--- WHAT YOU HAVE TO DO ---
Below are the records; copy each line in which "pixels" can be found.

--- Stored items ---
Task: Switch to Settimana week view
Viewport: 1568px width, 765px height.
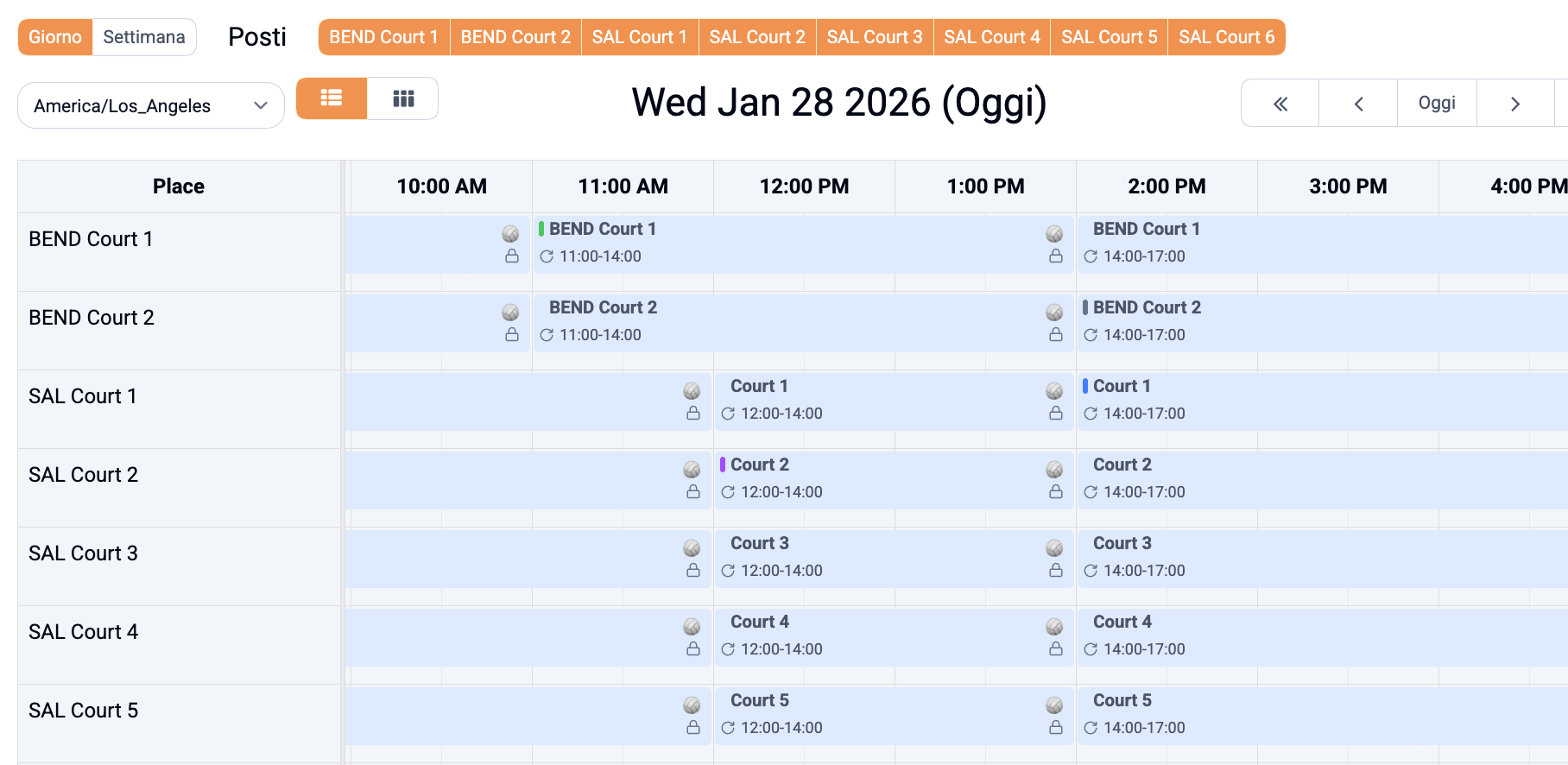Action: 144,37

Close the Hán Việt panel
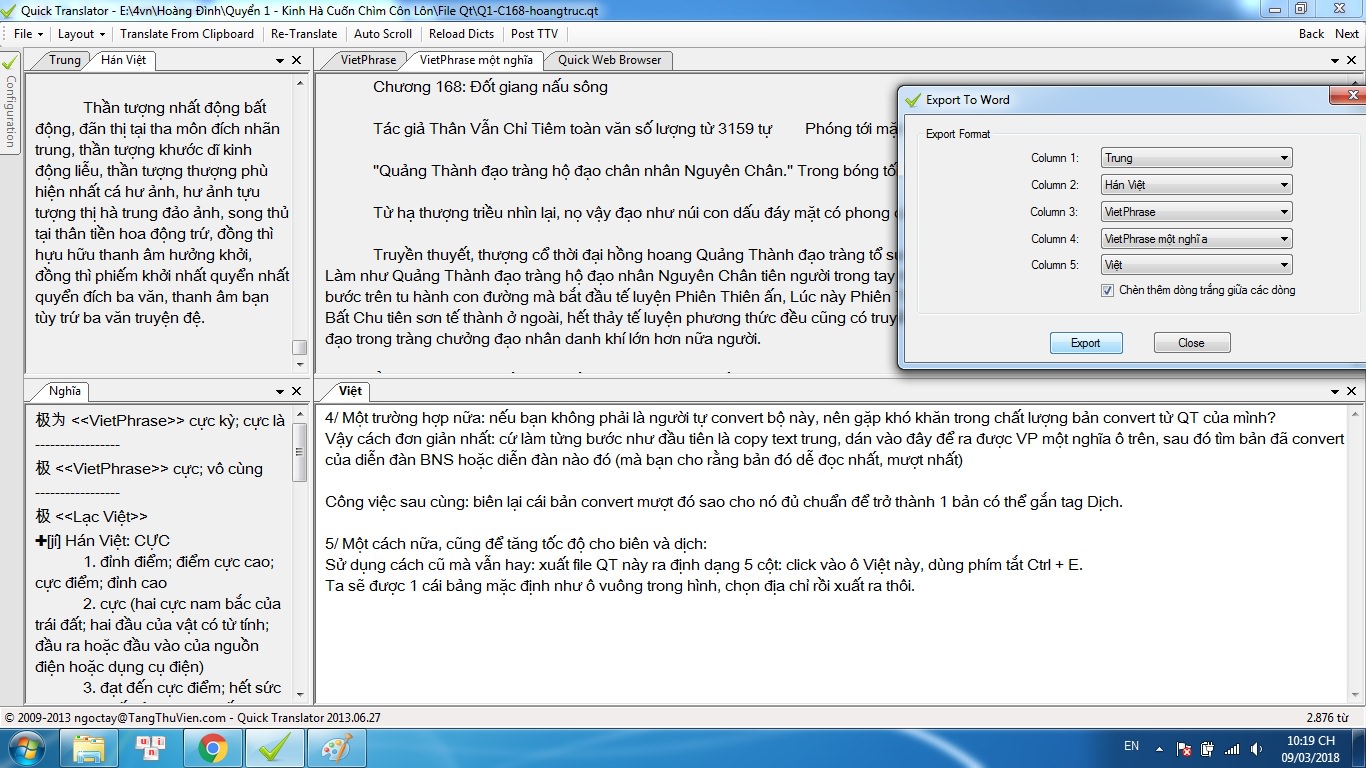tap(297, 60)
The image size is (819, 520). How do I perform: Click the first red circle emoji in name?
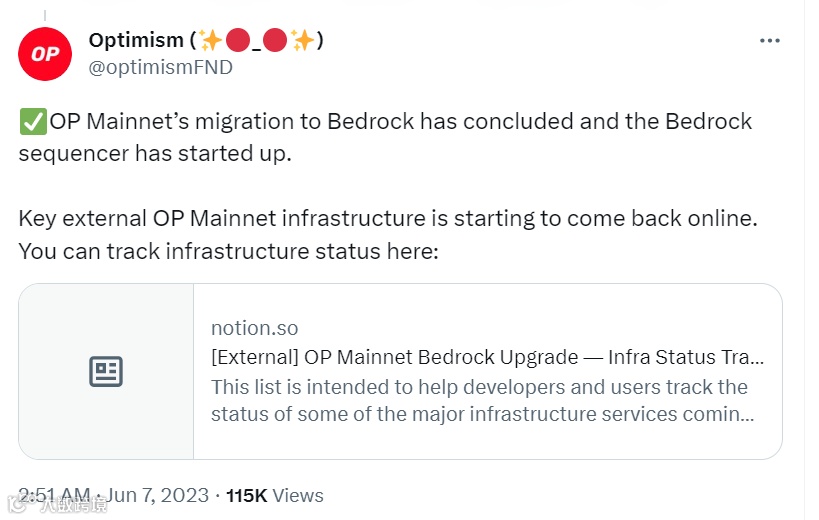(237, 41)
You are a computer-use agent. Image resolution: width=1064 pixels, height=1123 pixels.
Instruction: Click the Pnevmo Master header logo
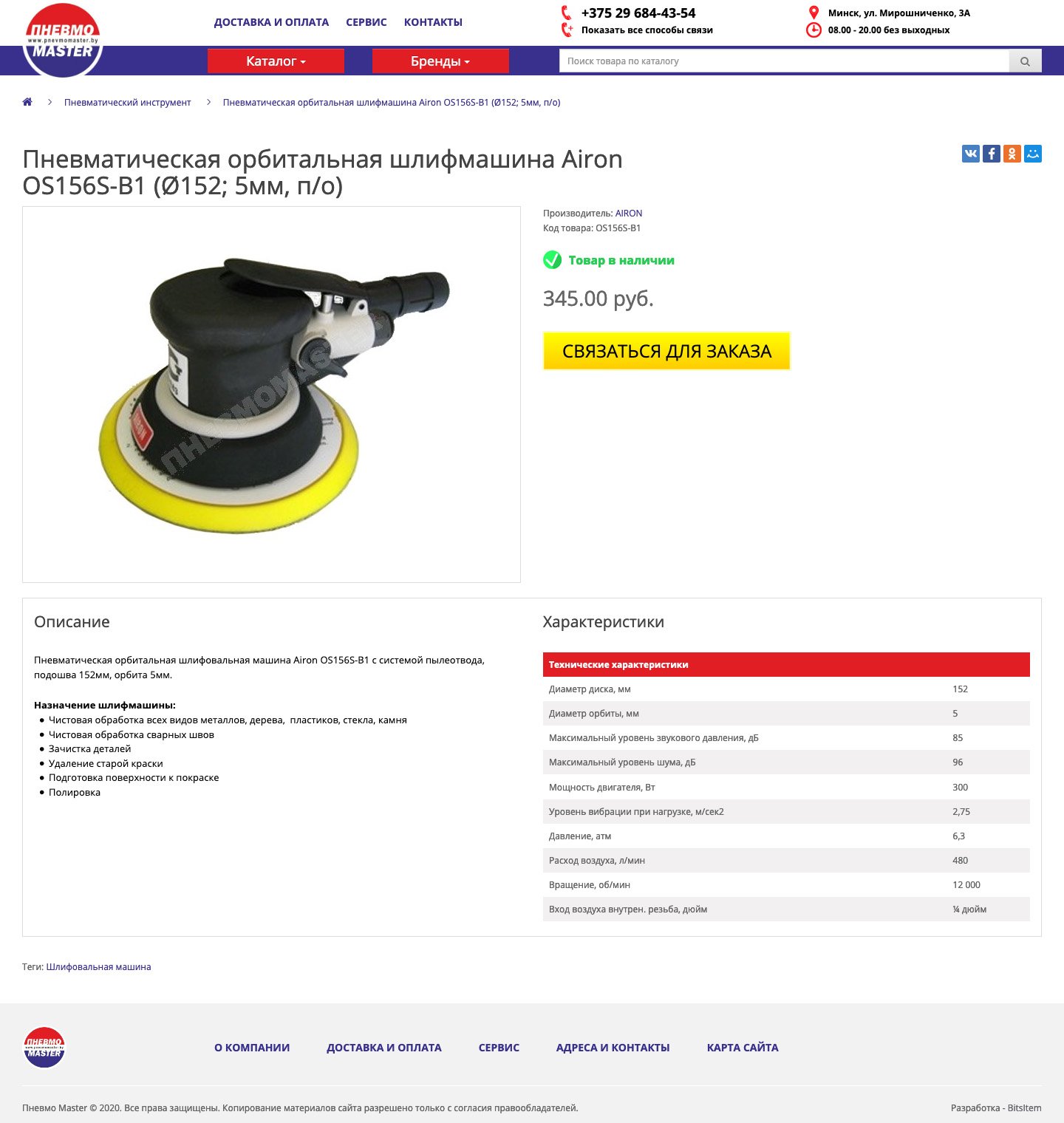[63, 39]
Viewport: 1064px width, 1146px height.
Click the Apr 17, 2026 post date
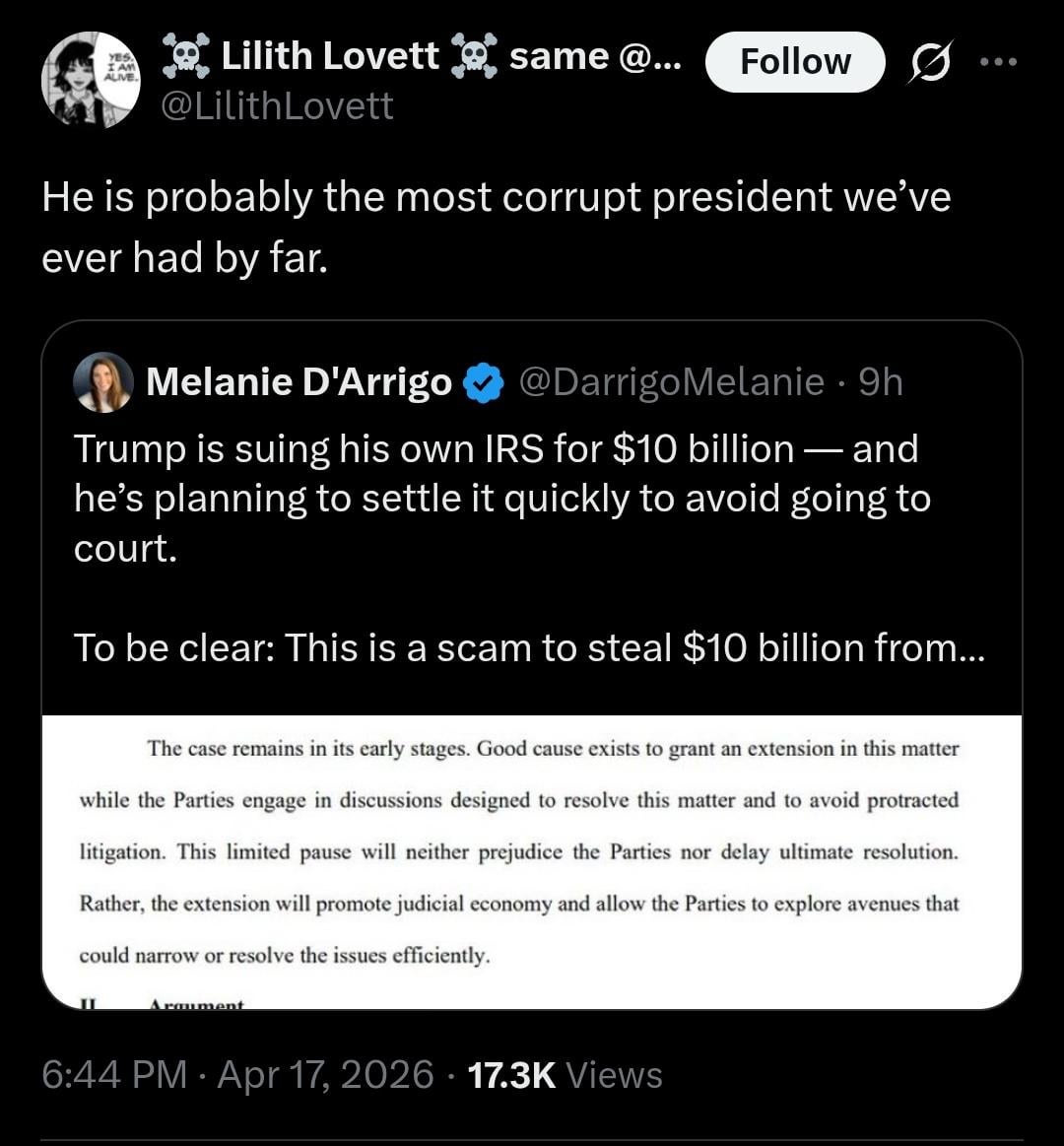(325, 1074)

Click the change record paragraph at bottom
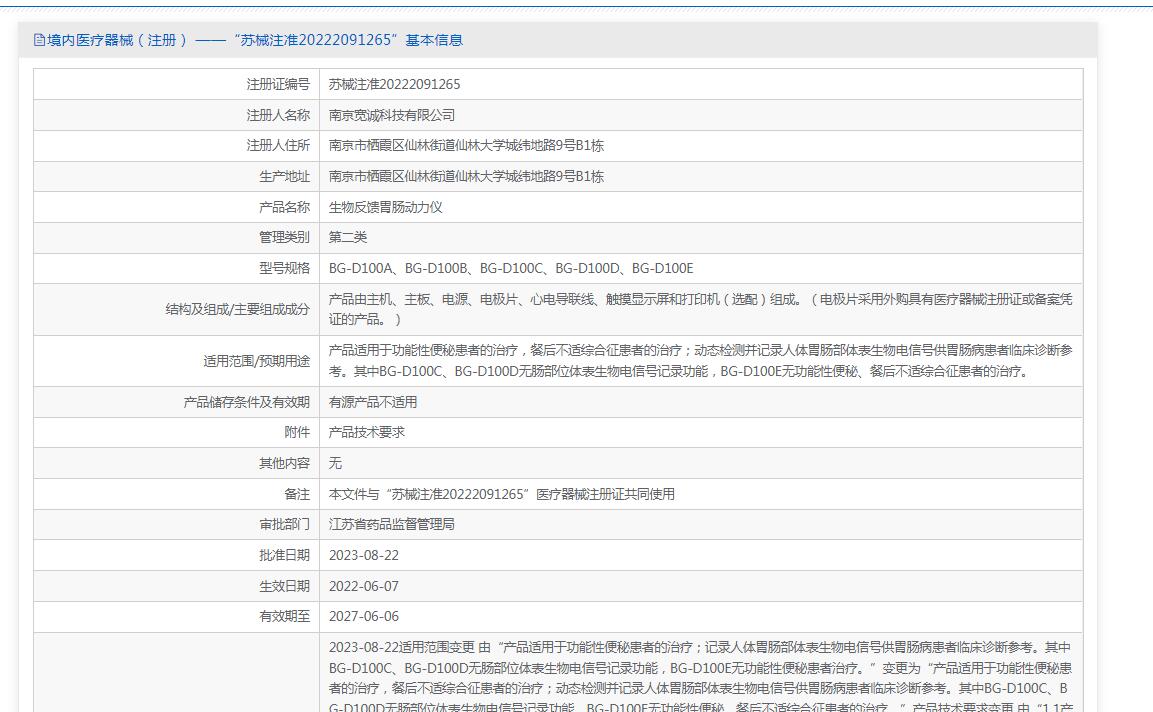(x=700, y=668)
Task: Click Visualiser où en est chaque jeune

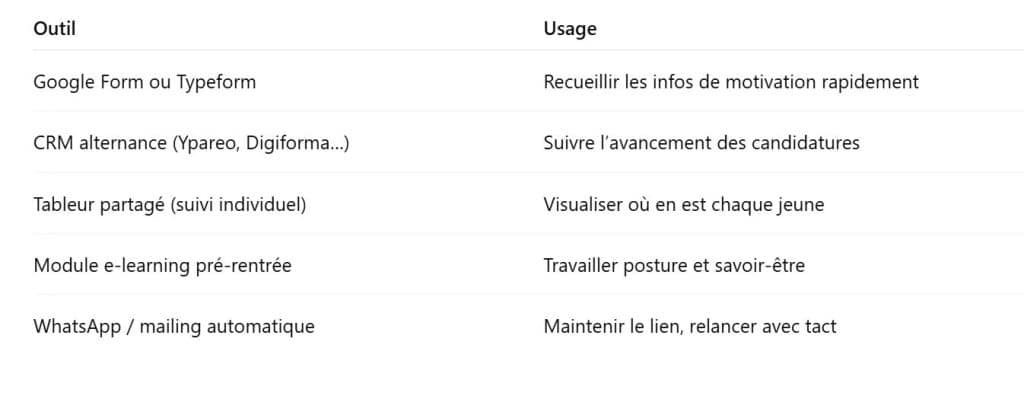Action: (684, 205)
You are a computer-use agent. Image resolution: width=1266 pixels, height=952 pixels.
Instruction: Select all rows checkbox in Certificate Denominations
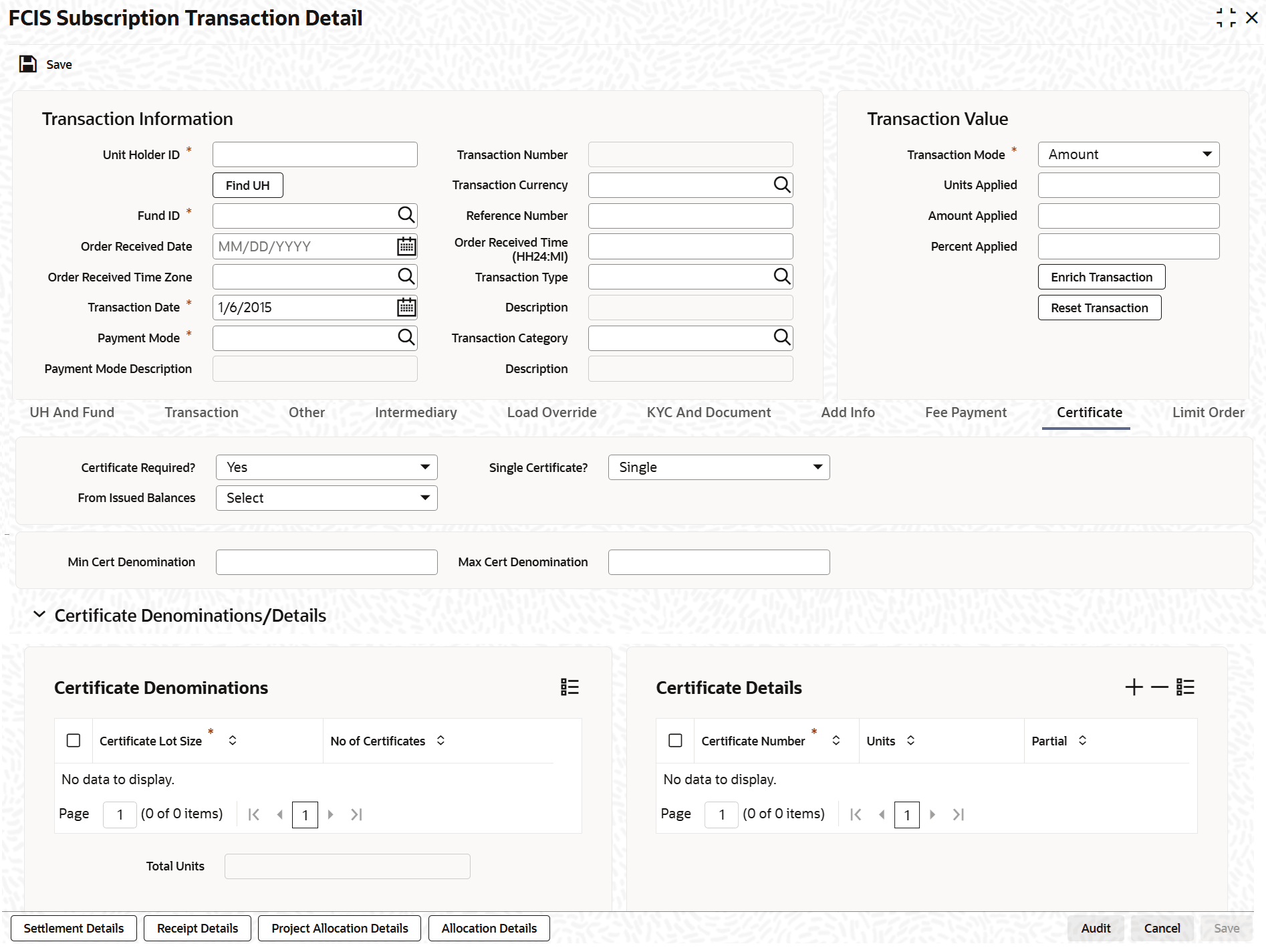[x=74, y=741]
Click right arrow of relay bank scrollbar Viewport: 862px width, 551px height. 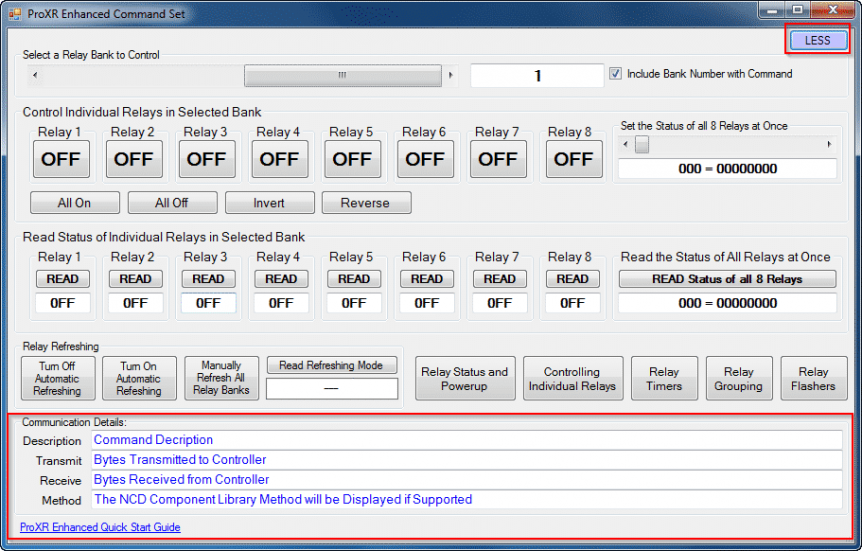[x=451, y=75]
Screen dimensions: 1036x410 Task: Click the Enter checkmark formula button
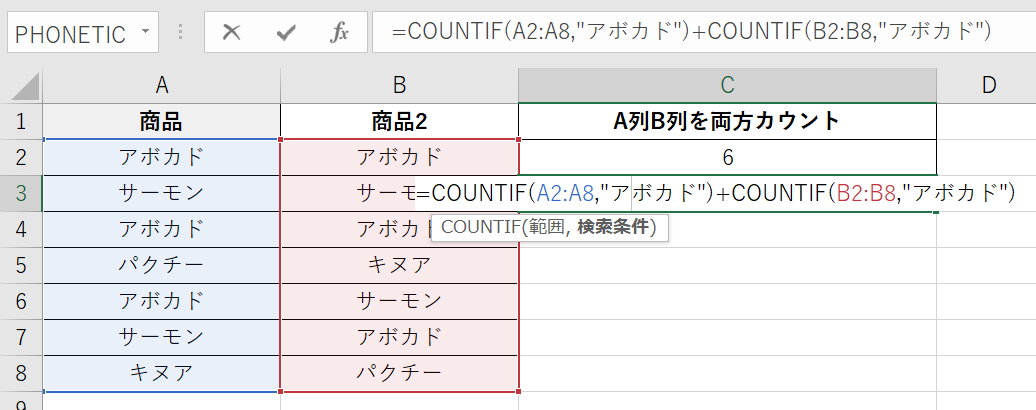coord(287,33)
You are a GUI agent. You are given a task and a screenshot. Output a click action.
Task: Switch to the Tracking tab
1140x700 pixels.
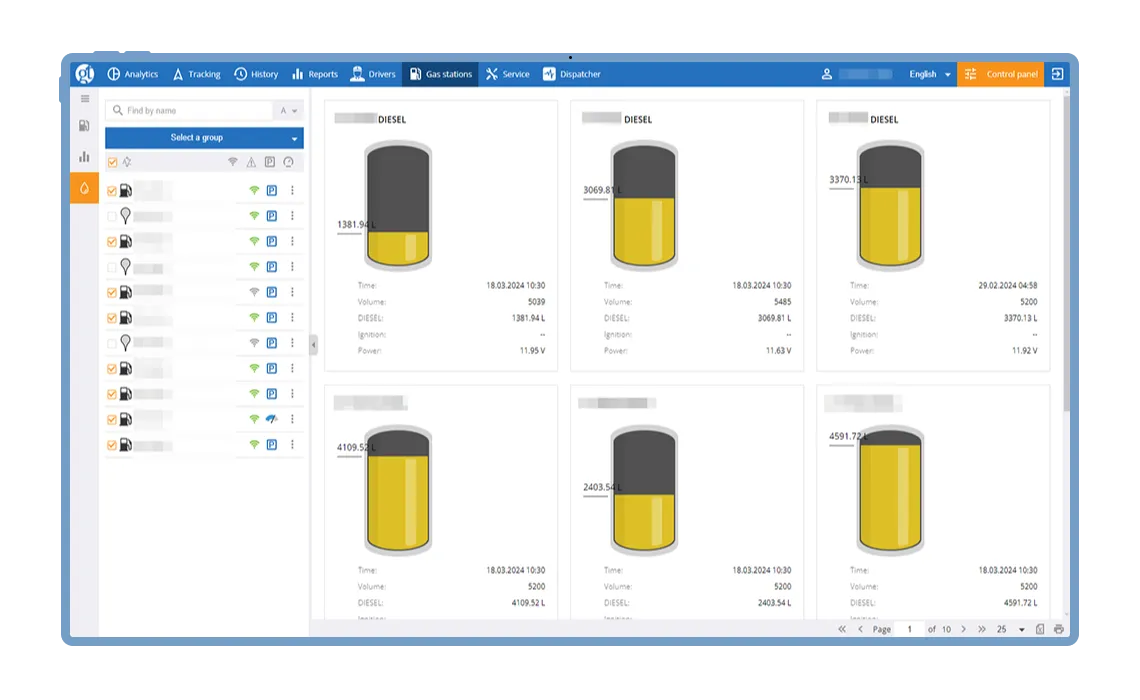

--- ANSWER TO THE EXERCISE ---
You are a computer-use agent. Image resolution: width=1064 pixels, height=1123 pixels.
You are a computer-use agent. Image resolution: width=1266 pixels, height=952 pixels.
1140x700 pixels.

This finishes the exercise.